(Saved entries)

================================

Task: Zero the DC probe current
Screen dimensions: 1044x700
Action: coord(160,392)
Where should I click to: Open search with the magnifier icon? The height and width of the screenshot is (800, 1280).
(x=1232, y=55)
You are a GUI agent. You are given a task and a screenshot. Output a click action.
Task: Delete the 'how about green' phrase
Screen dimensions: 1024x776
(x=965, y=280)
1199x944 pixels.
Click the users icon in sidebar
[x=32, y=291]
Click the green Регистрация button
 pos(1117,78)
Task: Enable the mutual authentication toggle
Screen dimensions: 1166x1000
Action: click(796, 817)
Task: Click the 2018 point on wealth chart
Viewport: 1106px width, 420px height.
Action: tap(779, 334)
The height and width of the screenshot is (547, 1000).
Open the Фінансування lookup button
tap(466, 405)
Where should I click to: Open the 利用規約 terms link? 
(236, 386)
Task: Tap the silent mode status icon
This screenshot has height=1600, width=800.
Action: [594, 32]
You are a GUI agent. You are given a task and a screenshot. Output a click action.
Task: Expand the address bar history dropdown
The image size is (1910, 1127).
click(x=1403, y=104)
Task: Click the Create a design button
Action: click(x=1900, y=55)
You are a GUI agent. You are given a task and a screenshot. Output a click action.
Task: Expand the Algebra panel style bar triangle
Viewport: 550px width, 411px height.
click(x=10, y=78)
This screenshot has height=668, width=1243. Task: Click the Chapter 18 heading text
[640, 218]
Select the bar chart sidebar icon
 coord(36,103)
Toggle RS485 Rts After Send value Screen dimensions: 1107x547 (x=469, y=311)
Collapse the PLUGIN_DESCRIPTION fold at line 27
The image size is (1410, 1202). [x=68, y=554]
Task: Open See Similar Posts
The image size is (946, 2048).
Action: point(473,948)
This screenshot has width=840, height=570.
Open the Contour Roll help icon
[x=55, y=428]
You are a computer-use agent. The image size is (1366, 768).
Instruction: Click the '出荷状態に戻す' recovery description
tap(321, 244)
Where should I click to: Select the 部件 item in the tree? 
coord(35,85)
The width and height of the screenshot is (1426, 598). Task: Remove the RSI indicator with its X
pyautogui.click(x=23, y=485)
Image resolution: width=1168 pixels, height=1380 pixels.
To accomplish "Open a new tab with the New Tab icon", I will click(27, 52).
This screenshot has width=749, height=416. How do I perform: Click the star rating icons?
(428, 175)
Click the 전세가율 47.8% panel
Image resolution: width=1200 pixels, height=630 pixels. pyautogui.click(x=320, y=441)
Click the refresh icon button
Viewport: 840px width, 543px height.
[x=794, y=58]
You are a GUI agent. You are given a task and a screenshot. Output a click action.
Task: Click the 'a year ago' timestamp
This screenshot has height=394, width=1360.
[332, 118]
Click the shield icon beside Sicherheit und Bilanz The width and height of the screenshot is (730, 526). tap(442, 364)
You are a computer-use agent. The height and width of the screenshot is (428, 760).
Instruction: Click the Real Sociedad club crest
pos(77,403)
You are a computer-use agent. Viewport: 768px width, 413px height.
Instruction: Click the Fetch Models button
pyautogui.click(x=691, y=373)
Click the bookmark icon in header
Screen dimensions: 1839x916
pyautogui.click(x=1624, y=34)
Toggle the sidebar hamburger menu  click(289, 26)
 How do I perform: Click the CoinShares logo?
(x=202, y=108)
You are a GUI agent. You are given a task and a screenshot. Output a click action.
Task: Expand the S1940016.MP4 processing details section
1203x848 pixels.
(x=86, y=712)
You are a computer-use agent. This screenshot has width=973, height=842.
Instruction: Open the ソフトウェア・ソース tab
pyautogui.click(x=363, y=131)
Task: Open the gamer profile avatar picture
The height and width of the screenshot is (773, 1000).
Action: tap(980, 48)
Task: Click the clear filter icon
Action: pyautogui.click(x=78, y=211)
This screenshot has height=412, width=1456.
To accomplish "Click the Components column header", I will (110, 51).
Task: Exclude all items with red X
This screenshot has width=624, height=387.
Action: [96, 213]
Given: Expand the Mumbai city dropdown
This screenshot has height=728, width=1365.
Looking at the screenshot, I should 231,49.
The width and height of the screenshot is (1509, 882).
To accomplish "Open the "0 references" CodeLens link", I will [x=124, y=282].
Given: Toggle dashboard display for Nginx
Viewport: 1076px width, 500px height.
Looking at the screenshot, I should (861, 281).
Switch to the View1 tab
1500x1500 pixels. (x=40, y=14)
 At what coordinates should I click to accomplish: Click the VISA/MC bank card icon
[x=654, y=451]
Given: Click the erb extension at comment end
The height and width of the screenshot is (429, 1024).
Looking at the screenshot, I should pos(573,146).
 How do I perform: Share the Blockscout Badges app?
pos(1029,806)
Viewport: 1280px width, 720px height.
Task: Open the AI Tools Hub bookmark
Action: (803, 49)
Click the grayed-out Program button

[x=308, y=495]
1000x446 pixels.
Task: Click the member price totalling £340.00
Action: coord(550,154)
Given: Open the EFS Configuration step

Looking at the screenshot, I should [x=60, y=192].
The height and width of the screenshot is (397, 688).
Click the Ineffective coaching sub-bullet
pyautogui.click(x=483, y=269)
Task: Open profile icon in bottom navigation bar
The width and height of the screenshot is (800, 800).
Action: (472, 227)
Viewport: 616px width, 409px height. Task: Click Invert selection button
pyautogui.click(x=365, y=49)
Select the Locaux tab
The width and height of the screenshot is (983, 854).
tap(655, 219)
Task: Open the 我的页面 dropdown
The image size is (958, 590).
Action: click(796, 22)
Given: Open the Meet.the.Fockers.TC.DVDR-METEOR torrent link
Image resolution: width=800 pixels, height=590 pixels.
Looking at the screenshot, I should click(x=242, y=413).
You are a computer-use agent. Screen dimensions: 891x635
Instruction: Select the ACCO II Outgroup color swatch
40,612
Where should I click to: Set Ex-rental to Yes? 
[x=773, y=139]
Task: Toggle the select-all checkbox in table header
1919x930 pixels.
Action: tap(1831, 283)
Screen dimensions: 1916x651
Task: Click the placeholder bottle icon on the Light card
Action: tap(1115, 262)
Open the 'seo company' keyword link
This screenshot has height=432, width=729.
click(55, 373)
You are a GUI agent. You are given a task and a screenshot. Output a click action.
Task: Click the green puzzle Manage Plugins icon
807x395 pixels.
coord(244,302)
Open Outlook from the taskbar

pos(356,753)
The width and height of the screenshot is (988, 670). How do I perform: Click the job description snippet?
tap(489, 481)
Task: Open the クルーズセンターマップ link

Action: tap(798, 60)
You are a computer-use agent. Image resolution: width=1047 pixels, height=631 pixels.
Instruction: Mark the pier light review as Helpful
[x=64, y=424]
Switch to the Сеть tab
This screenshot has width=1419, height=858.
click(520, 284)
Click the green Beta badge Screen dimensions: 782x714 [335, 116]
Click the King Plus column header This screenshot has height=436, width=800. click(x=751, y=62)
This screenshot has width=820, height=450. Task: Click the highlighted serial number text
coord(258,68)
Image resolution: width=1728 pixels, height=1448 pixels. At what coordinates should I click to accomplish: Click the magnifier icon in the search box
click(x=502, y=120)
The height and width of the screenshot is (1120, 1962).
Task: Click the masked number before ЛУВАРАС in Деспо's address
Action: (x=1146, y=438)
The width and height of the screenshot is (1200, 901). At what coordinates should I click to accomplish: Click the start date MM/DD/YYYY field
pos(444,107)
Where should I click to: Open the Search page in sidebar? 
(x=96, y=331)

================================

§ **Aim of the task**
Go through the records line by line, and copy each line that holds the string "dropdown".

§ **Exercise output**
Task: Expand the address bar history dropdown
Given: Expand the Mumbai city dropdown
Task: Open the 我的页面 dropdown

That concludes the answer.